*** Opening of Data under study ***

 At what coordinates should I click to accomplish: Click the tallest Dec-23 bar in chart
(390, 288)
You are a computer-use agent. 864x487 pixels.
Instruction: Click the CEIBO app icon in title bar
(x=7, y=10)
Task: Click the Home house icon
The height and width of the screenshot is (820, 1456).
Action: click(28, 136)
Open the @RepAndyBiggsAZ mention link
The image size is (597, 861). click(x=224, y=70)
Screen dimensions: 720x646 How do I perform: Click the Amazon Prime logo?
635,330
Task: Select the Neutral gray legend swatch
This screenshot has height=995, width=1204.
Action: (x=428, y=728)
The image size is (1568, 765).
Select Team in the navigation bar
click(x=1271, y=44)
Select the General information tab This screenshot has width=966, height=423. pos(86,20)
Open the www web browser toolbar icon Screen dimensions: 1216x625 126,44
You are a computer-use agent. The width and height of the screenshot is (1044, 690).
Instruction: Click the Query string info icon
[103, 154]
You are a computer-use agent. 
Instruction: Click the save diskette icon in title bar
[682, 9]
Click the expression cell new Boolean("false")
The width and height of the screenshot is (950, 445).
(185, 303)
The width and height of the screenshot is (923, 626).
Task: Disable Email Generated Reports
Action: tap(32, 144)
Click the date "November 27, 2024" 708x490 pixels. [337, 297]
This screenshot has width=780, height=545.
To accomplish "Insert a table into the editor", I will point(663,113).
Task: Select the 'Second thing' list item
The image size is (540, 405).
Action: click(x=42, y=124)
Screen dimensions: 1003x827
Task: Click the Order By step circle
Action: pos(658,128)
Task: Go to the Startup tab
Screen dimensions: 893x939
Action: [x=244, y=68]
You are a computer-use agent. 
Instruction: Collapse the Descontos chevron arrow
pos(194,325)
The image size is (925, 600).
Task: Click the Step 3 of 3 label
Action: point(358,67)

*** Close of Data under study ***

Your goal -
Please reproduce each line above exactly as written.

Result of this exercise -
 At what coordinates should I click to accomplish: Click the tallest Dec-23 bar in chart
(390, 288)
You are a computer-use agent. 864x487 pixels.
Instruction: Click the CEIBO app icon in title bar
(x=7, y=10)
Task: Click the Home house icon
The height and width of the screenshot is (820, 1456).
Action: click(28, 136)
Open the @RepAndyBiggsAZ mention link
The image size is (597, 861). click(x=224, y=70)
Screen dimensions: 720x646 How do I perform: Click the Amazon Prime logo?
635,330
Task: Select the Neutral gray legend swatch
This screenshot has height=995, width=1204.
Action: (x=428, y=728)
The image size is (1568, 765).
Select Team in the navigation bar
click(x=1271, y=44)
Select the General information tab This screenshot has width=966, height=423. pos(86,20)
Open the www web browser toolbar icon Screen dimensions: 1216x625 126,44
You are a computer-use agent. The width and height of the screenshot is (1044, 690).
Instruction: Click the Query string info icon
[103, 154]
You are a computer-use agent. 
Instruction: Click the save diskette icon in title bar
[682, 9]
Click the expression cell new Boolean("false")
The width and height of the screenshot is (950, 445).
(185, 303)
The width and height of the screenshot is (923, 626).
Task: Disable Email Generated Reports
Action: tap(32, 144)
Click the date "November 27, 2024" 708x490 pixels. [337, 297]
This screenshot has width=780, height=545.
To accomplish "Insert a table into the editor", I will point(663,113).
Task: Select the 'Second thing' list item
The image size is (540, 405).
Action: click(x=42, y=124)
Screen dimensions: 1003x827
Task: Click the Order By step circle
Action: pos(658,128)
Task: Go to the Startup tab
Screen dimensions: 893x939
Action: [x=244, y=68]
You are a computer-use agent. 
Instruction: Collapse the Descontos chevron arrow
pos(194,325)
The image size is (925, 600).
Task: Click the Step 3 of 3 label
Action: point(358,67)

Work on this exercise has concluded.